Challenge over the past 40 years became a more powerful social value than clarity. One of the byproducts of challenge is that you don't have to think very much--about the point or the consequences. Just do it. The act of challenge is its own justification. And one of the byproducts of constant challenge is aggressive confusion. Another seer of the Sixties, Bob Dylan, saw what was happening by 1967: "There's too much confusion here, I can't get no relief." Denny Hastert, meet the joker.
As a result of this confusion it has become harder than ever to sort "things I would never do" from "things that should never be done by anyone." The Amish massacre and suicide bombings fall into the latter category; other situations are not so cut and dried. For instance, there is an organization that supports and lobbies for acceptance of Mr. Foley's desires. Under their criteria Foley may simply have been fishing for willing partners.
Mr. Henniger also writes:
Bowing to the gods of the news cycle, let us undertake the great questions of the moment. Where does post-modern American ethics place Mark Foley's homosexuality on a scale of 1 to 10--a 1 being just another gay guy and a 10 being a compulsive, predatory sex offender? What might fall in between seems to have confused Denny Hastert, two newspapers, one TV network and the FBI. In the event, Mr. Hastert, as the point man, is being driven from office for having failed, in hindsight, to recognize the obvious.
In chess you look for checkmate, a position of pieces on the board that leaves your opponent either no moves, or only futile moves unable to alter the ultimate outcome of the game. Often in chess you can look back at the series of moves and pick out the move that cost that game, the one that was an inadequate response to the situation.

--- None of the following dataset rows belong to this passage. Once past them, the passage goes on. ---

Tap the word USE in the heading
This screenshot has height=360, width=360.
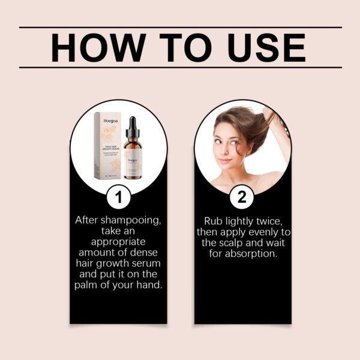point(260,47)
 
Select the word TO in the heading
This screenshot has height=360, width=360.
point(180,47)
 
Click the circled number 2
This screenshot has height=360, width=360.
point(241,197)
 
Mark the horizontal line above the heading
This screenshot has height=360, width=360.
point(180,28)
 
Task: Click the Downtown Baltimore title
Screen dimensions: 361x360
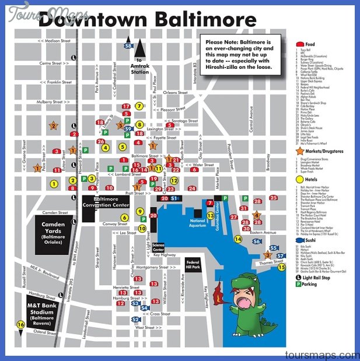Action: click(147, 21)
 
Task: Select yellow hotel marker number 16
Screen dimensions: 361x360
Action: click(21, 325)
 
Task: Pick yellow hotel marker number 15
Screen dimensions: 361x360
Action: click(281, 268)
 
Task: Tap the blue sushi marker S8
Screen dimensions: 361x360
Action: click(128, 45)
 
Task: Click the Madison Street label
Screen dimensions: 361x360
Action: click(56, 41)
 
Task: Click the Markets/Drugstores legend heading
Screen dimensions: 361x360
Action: click(320, 151)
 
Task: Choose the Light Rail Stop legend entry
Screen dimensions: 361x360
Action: click(319, 278)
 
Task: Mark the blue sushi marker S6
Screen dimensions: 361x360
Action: click(256, 241)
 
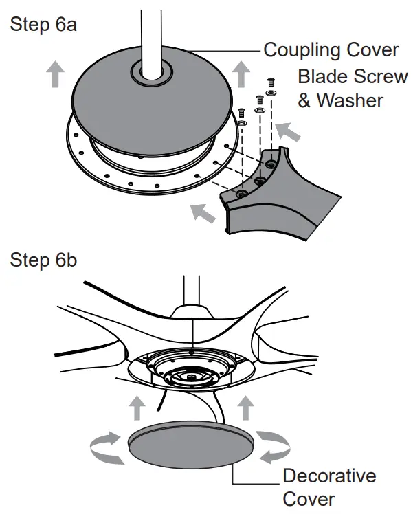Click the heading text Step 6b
pyautogui.click(x=43, y=261)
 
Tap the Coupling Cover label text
pyautogui.click(x=331, y=50)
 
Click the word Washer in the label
pyautogui.click(x=349, y=100)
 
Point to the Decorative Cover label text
pyautogui.click(x=329, y=487)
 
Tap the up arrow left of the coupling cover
pyautogui.click(x=54, y=74)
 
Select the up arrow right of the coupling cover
pyautogui.click(x=241, y=74)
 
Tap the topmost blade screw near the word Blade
pyautogui.click(x=270, y=82)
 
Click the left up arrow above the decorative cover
pyautogui.click(x=137, y=408)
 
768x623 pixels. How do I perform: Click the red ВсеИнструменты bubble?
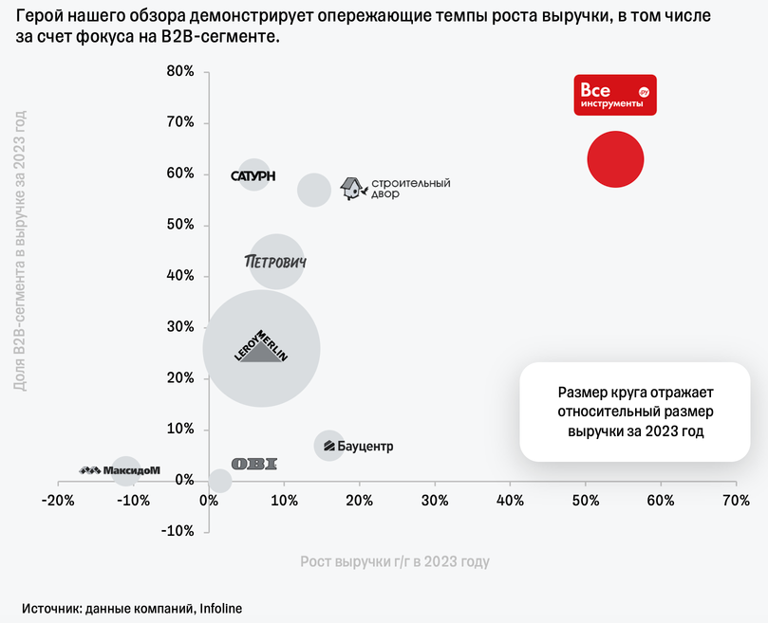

In a "damned if you do, damned if you don't" paradox, Speaker Hastert and the others involved, without the benefit of hindsight and the knowledge of more sinister events, were trapped. The queen was under attack with nary a safe move available. They weren't presented with hard evidence of malfeasance. If they failed to investigate the much weaker emails and nebulous warnings they may have received, and worse behavior showed up, as it did, then they stand accused of a cover-up. If they investigate aggressively and don't find anything quite so morally objectionable that it is "fireable," - and they claim to have had no suggestion of such a fireable offense prior to last week - then they are harrassing a gay Republican.
This 'scandal' should affect primarily one Florida congressional district's voters, and a collection of pages and their parents. Now, if someone can prove that Mr. Hastert and the leadership knew definitively of anything "fireable" and still did nothing, or at least prove, and not just insinuate or assume, that there were primarily political calculations in how it was handled, then I'm all ears.
And, about that chess match? The Democrats may feel they have checkmate at the moment with the Foley matter and surrounding 'scandal' in locking up the midterm election. But the fat lady ain't singin' yet. I'm betting this isn't the last of their October surprises.
(unless something surprising, unusual, incriminating, shocking or otherwise noteworthy comes to light, this will be the last time I write on Foley-gate)
10/6/06 1225: Jay Tea writes on the story, making a number of valid points.